[Collection entries]
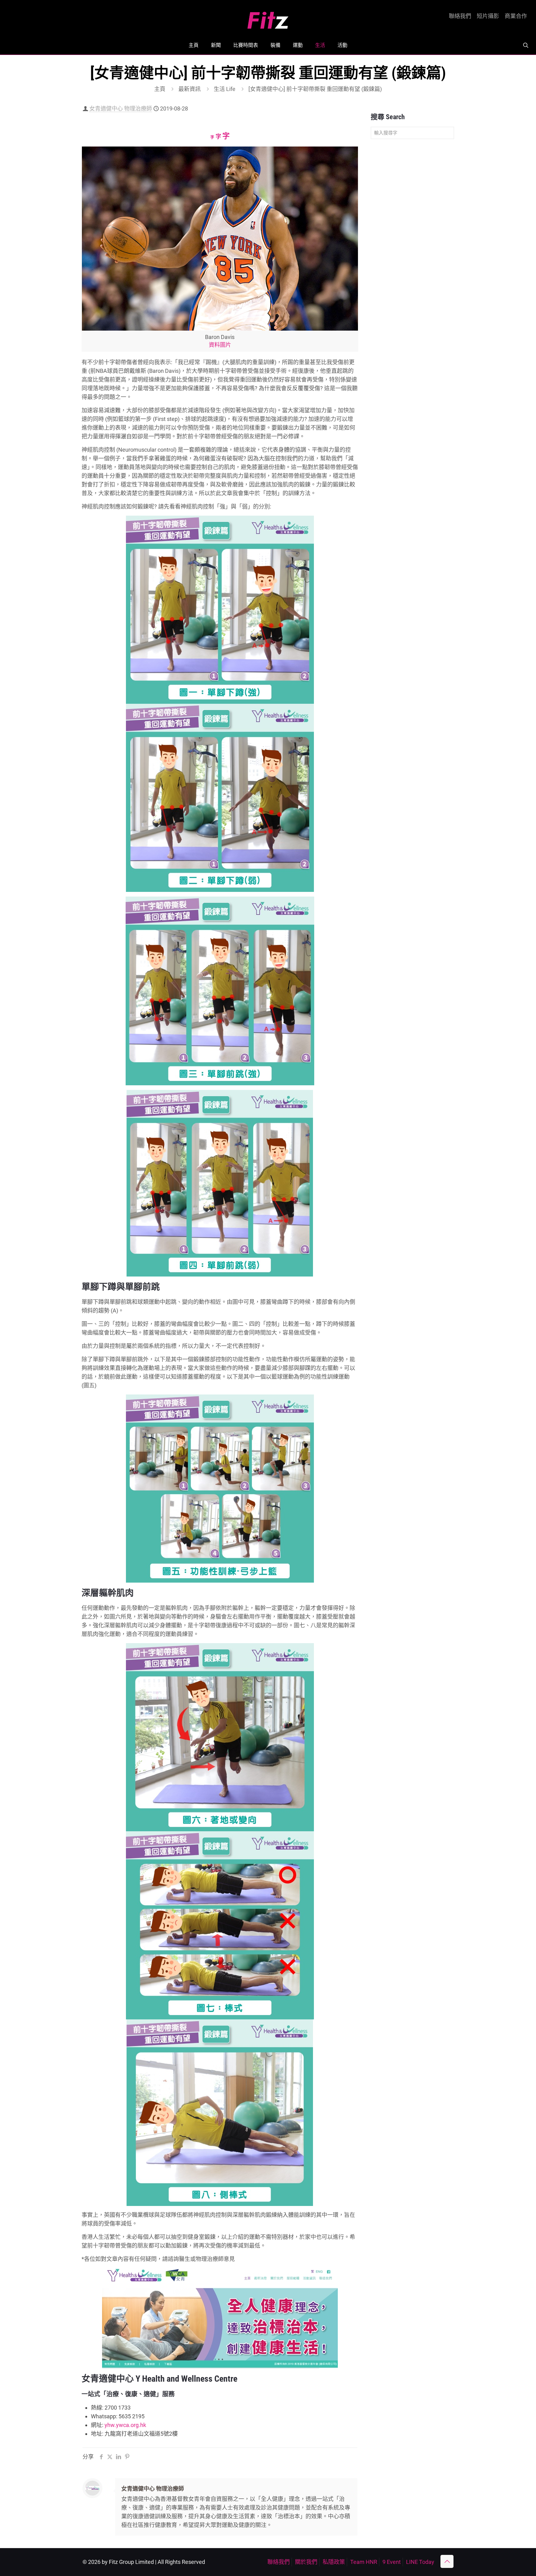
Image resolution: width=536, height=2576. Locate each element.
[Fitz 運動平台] (268, 18)
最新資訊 (189, 89)
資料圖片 (220, 344)
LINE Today (420, 2562)
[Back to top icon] (446, 2561)
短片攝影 (488, 16)
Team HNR (363, 2562)
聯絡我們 (460, 16)
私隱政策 (334, 2562)
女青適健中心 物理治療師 (120, 108)
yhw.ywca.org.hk (125, 2425)
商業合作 (516, 16)
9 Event (391, 2562)
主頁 (159, 89)
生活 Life (224, 89)
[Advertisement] (412, 241)
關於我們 (306, 2562)
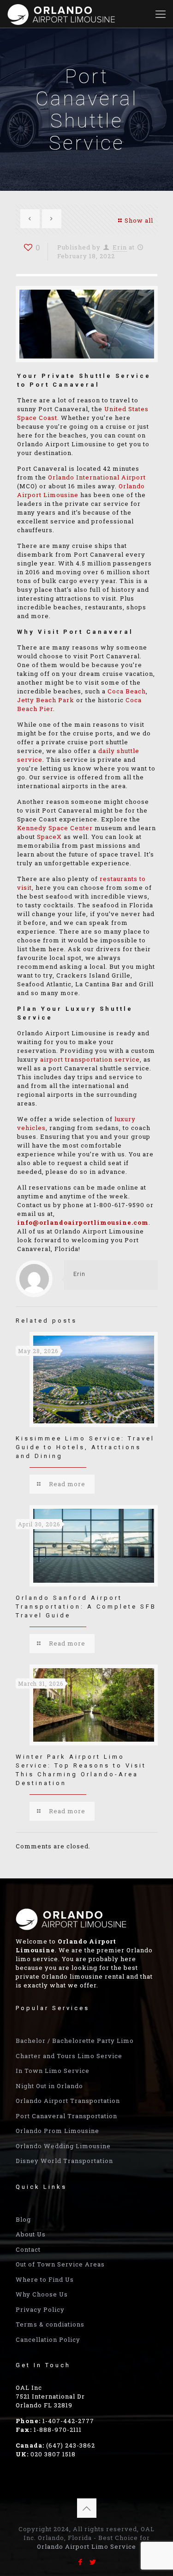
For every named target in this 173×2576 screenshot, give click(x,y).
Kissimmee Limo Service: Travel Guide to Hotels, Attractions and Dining (85, 1447)
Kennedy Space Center (55, 828)
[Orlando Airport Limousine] (62, 13)
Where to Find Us (45, 2279)
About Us (31, 2234)
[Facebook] (80, 2561)
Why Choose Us (42, 2294)
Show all (139, 220)
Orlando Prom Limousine (57, 2130)
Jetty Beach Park (45, 700)
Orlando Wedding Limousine (63, 2146)
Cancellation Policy (48, 2339)
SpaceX (49, 836)
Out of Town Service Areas (60, 2264)
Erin (120, 247)
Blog (23, 2219)
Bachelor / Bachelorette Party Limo (75, 2040)
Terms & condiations (50, 2324)
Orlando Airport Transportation (68, 2100)
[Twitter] (93, 2561)
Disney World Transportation (64, 2161)
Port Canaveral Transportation (66, 2116)
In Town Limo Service (52, 2070)
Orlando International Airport (97, 477)
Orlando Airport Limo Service (86, 2546)
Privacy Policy (40, 2309)
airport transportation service (90, 1059)
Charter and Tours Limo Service (69, 2056)
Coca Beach (126, 691)
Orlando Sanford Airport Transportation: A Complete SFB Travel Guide (86, 1606)
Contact (28, 2249)
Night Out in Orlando (49, 2086)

> [What this task involves]:
Every record above, copied exactly and without a single picture, makes up the answer.

> [Solution to this task]:
Image resolution: width=536, height=2576. Locate each element.
[Fitz 運動平台] (268, 18)
最新資訊 (189, 89)
資料圖片 (220, 344)
LINE Today (420, 2562)
[Back to top icon] (446, 2561)
短片攝影 (488, 16)
Team HNR (363, 2562)
聯絡我們 (460, 16)
私隱政策 (334, 2562)
女青適健中心 物理治療師 (120, 108)
yhw.ywca.org.hk (125, 2425)
商業合作 (516, 16)
9 Event (391, 2562)
主頁 (159, 89)
生活 Life (224, 89)
[Advertisement] (412, 241)
關於我們 (306, 2562)
For every named target in this 173×2576 screenshot, give click(x,y).
Kissimmee Limo Service: Travel Guide to Hotels, Attractions and Dining (85, 1447)
Kennedy Space Center (55, 828)
[Orlando Airport Limousine] (62, 13)
Where to Find Us (45, 2279)
About Us (31, 2234)
[Facebook] (80, 2561)
Why Choose Us (42, 2294)
Show all (139, 220)
Orlando Prom Limousine (57, 2130)
Jetty Beach Park (45, 700)
Orlando Wedding Limousine (63, 2146)
Cancellation Policy (48, 2339)
SpaceX (49, 836)
Out of Town Service Areas (60, 2264)
Erin (120, 247)
Blog (23, 2219)
Bachelor / Bachelorette Party Limo (75, 2040)
Terms & condiations (50, 2324)
Orlando Airport Transportation (68, 2100)
[Twitter] (93, 2561)
Disney World Transportation (64, 2161)
Port Canaveral Transportation (66, 2116)
In Town Limo Service (52, 2070)
Orlando International Airport (97, 477)
Orlando Airport Limo Service (86, 2546)
Privacy Policy (40, 2309)
airport transportation service (90, 1059)
Charter and Tours Limo Service (69, 2056)
Coca Beach (126, 691)
Orlando Sanford Airport Transportation: A Complete SFB Travel Guide (86, 1606)
Contact (28, 2249)
Night Out in Orlando (49, 2086)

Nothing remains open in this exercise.